__Direction__
Arrange the rows below as a numbered list and leave out any blank lines.
* begin *
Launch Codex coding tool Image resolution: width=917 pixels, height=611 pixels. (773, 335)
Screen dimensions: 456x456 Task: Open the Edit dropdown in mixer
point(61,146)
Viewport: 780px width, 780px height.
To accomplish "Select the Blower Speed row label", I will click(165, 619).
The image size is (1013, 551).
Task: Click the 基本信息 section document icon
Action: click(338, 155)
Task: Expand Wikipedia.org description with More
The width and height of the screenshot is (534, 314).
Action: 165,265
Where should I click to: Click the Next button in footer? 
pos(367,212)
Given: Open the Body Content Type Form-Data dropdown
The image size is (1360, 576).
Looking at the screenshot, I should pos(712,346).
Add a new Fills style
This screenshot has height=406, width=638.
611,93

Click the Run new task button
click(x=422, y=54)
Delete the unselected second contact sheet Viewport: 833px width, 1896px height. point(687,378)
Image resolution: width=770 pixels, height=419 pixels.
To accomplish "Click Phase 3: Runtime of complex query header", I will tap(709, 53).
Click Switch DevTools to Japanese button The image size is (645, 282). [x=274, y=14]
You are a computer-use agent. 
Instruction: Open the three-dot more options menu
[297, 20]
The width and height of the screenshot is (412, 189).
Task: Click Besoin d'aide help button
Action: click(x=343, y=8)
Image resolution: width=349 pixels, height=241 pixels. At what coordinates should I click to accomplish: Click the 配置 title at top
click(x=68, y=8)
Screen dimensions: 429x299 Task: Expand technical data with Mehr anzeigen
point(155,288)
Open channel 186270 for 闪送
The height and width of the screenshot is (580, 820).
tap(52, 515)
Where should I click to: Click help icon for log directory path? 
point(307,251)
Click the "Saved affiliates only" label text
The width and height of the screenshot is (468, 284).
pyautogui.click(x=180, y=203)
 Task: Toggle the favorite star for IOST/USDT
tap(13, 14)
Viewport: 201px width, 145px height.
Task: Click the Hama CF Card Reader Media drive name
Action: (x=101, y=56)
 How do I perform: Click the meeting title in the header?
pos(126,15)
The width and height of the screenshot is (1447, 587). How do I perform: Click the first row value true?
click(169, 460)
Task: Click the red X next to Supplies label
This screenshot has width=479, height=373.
* end *
__Output below__
1. Launch Codex coding tool Image resolution: width=917 pixels, height=611 pixels. (773, 335)
2. Screen dimensions: 456x456 Task: Open the Edit dropdown in mixer
3. point(61,146)
4. Viewport: 780px width, 780px height.
5. To accomplish "Select the Blower Speed row label", I will click(165, 619).
6. The image size is (1013, 551).
7. Task: Click the 基本信息 section document icon
8. Action: click(338, 155)
9. Task: Expand Wikipedia.org description with More
10. The width and height of the screenshot is (534, 314).
11. Action: 165,265
12. Where should I click to: Click the Next button in footer? 
13. pos(367,212)
14. Given: Open the Body Content Type Form-Data dropdown
15. The image size is (1360, 576).
16. Looking at the screenshot, I should pos(712,346).
17. Add a new Fills style
18. This screenshot has height=406, width=638.
19. 611,93
20. Click the Run new task button
21. click(x=422, y=54)
22. Delete the unselected second contact sheet Viewport: 833px width, 1896px height. point(687,378)
23. Image resolution: width=770 pixels, height=419 pixels.
24. To accomplish "Click Phase 3: Runtime of complex query header", I will tap(709, 53).
25. Click Switch DevTools to Japanese button The image size is (645, 282). [x=274, y=14]
26. You are a computer-use agent. 
27. Instruction: Open the three-dot more options menu
28. [297, 20]
29. The width and height of the screenshot is (412, 189).
30. Task: Click Besoin d'aide help button
31. Action: click(x=343, y=8)
32. Image resolution: width=349 pixels, height=241 pixels. At what coordinates should I click to accomplish: Click the 配置 title at top
33. click(x=68, y=8)
34. Screen dimensions: 429x299 Task: Expand technical data with Mehr anzeigen
35. point(155,288)
36. Open channel 186270 for 闪送
37. The height and width of the screenshot is (580, 820).
38. tap(52, 515)
39. Where should I click to: Click help icon for log directory path? 
40. point(307,251)
41. Click the "Saved affiliates only" label text
42. The width and height of the screenshot is (468, 284).
43. pyautogui.click(x=180, y=203)
44.  Task: Toggle the favorite star for IOST/USDT
45. tap(13, 14)
46. Viewport: 201px width, 145px height.
47. Task: Click the Hama CF Card Reader Media drive name
48. Action: (x=101, y=56)
49.  How do I perform: Click the meeting title in the header?
50. pos(126,15)
51. The width and height of the screenshot is (1447, 587). How do I perform: Click the first row value true?
52. click(169, 460)
53. Task: Click the red X next to Supplies label
54. This screenshot has width=479, height=373.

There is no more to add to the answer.